SET PROBLEM: Identify each of the rows below that contains the word "bottom", and copy every one of those rows in full.

RECORDS FOR PROCESSING:
..........
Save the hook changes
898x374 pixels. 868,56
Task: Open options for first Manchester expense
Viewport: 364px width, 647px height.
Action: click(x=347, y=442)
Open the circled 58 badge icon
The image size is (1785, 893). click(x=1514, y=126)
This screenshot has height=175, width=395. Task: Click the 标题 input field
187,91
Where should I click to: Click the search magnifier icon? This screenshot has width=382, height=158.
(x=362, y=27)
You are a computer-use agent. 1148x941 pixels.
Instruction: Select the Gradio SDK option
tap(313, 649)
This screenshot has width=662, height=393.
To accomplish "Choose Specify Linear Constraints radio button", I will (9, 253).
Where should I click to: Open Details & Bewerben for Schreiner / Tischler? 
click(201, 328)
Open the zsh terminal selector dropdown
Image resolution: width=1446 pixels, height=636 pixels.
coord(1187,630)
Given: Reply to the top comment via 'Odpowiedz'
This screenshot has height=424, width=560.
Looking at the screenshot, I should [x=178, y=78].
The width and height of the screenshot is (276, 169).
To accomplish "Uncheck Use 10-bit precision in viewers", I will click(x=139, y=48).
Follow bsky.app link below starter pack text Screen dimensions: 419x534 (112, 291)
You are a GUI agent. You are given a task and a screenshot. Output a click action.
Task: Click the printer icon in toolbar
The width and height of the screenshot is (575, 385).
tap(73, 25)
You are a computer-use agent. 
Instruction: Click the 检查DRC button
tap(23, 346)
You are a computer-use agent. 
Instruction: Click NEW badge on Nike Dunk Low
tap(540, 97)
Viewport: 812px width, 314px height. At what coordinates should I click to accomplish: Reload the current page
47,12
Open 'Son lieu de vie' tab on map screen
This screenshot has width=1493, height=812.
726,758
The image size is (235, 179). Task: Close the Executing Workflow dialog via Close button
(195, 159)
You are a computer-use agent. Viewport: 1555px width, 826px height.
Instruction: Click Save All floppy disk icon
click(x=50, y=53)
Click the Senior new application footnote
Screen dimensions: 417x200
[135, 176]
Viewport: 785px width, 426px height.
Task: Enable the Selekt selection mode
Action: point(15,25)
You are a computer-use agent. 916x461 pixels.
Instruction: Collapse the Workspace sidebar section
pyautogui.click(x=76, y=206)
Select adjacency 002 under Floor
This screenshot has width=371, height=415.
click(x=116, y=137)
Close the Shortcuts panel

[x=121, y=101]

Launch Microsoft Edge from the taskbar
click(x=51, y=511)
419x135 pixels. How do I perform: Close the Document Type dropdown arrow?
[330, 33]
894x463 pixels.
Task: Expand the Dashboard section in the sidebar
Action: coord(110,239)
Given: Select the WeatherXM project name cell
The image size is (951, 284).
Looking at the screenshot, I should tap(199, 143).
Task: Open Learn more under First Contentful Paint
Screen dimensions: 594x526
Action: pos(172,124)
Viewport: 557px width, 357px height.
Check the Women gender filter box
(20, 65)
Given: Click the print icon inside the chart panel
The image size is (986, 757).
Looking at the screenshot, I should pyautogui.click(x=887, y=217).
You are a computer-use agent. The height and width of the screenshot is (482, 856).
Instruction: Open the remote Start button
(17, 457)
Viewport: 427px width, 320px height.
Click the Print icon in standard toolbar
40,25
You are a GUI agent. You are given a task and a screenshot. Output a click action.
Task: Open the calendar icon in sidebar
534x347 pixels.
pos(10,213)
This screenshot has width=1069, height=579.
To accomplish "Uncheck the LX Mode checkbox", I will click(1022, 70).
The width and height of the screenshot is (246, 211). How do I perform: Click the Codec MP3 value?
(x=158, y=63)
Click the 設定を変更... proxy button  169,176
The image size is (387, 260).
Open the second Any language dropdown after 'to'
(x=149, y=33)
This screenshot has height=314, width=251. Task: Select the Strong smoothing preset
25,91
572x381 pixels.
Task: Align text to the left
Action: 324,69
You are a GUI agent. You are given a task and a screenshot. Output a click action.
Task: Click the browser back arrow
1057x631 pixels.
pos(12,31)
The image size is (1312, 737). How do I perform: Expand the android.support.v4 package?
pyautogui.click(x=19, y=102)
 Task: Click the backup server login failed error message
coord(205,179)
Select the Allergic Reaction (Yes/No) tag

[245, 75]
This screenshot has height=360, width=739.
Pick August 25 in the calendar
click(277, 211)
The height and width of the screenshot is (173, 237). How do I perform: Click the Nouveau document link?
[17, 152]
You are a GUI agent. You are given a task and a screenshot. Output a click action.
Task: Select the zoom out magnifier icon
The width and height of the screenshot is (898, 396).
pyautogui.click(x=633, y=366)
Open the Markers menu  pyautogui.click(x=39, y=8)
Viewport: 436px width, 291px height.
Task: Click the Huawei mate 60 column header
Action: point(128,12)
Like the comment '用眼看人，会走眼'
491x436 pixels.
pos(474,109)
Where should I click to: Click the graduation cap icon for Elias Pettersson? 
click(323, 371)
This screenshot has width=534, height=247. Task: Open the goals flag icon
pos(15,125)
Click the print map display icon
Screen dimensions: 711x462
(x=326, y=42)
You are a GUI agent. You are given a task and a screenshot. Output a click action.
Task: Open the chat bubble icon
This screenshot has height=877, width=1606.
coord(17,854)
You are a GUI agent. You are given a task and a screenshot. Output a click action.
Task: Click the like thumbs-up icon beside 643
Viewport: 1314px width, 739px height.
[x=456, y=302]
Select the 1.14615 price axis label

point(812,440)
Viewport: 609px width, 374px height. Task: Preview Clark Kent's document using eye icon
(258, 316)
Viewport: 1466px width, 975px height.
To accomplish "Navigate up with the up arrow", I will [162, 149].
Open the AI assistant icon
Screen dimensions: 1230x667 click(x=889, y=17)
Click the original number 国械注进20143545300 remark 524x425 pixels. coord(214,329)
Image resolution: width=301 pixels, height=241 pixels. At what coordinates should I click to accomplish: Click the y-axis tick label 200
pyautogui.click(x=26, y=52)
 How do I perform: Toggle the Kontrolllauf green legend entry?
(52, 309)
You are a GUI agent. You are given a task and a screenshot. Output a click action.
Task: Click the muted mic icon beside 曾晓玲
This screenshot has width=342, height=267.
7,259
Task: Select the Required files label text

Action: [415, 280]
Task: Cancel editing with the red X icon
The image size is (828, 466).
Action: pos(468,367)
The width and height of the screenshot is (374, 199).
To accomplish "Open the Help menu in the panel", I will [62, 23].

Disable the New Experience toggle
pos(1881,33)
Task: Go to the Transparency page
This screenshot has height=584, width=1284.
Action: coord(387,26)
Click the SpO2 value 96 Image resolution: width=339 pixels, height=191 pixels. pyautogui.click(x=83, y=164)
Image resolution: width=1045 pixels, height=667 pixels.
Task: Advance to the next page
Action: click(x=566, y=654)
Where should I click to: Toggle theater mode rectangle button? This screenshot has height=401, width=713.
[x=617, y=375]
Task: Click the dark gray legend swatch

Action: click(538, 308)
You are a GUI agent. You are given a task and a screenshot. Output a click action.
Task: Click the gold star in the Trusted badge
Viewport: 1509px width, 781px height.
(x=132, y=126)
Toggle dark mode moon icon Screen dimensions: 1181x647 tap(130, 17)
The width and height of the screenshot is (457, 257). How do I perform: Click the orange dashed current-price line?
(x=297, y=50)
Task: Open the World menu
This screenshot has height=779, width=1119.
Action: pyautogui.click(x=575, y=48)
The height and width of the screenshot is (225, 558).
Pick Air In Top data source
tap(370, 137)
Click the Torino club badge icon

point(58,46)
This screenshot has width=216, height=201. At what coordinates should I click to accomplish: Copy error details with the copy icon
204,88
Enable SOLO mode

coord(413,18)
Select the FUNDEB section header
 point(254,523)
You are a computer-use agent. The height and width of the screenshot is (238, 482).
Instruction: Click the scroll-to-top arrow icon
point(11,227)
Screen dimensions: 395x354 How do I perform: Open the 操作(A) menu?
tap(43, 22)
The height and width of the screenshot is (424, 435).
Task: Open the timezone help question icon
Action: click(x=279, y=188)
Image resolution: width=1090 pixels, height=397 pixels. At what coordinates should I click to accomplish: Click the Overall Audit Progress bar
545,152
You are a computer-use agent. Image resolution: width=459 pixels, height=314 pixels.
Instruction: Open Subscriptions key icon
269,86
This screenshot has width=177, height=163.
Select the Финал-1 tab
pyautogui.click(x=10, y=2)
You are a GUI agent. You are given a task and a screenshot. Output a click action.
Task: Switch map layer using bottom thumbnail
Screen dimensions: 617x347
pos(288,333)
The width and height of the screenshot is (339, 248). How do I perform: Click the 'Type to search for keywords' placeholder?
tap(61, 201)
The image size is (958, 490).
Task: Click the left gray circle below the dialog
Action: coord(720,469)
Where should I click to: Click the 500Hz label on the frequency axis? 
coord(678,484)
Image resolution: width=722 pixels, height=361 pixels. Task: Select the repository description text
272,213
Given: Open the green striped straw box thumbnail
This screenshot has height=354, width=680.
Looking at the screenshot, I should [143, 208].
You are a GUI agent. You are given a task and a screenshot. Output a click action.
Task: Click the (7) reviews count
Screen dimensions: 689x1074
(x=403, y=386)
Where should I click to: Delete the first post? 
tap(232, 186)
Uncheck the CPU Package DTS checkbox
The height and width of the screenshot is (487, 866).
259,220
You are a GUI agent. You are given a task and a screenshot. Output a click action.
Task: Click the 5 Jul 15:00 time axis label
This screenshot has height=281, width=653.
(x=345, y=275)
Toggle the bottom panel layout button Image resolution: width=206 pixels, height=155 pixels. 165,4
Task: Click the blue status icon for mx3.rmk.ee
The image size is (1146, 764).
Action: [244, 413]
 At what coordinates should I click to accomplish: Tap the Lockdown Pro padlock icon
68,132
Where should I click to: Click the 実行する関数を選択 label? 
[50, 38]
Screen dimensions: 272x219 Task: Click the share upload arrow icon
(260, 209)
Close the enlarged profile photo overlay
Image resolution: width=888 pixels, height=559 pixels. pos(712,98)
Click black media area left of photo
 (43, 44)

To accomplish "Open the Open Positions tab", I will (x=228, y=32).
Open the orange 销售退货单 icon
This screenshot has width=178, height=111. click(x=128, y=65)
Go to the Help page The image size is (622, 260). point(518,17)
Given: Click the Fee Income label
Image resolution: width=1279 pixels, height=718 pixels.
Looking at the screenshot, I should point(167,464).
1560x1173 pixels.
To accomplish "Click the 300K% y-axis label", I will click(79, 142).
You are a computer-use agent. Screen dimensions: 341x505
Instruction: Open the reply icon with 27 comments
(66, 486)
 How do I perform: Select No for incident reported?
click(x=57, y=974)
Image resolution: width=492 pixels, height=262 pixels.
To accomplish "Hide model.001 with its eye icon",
..........
ANSWER TO THIS TASK:
Task: Switch map layer using bottom thumbnail
Toggle the bottom panel layout button Image resolution: width=206 pixels, height=155 pixels. 165,4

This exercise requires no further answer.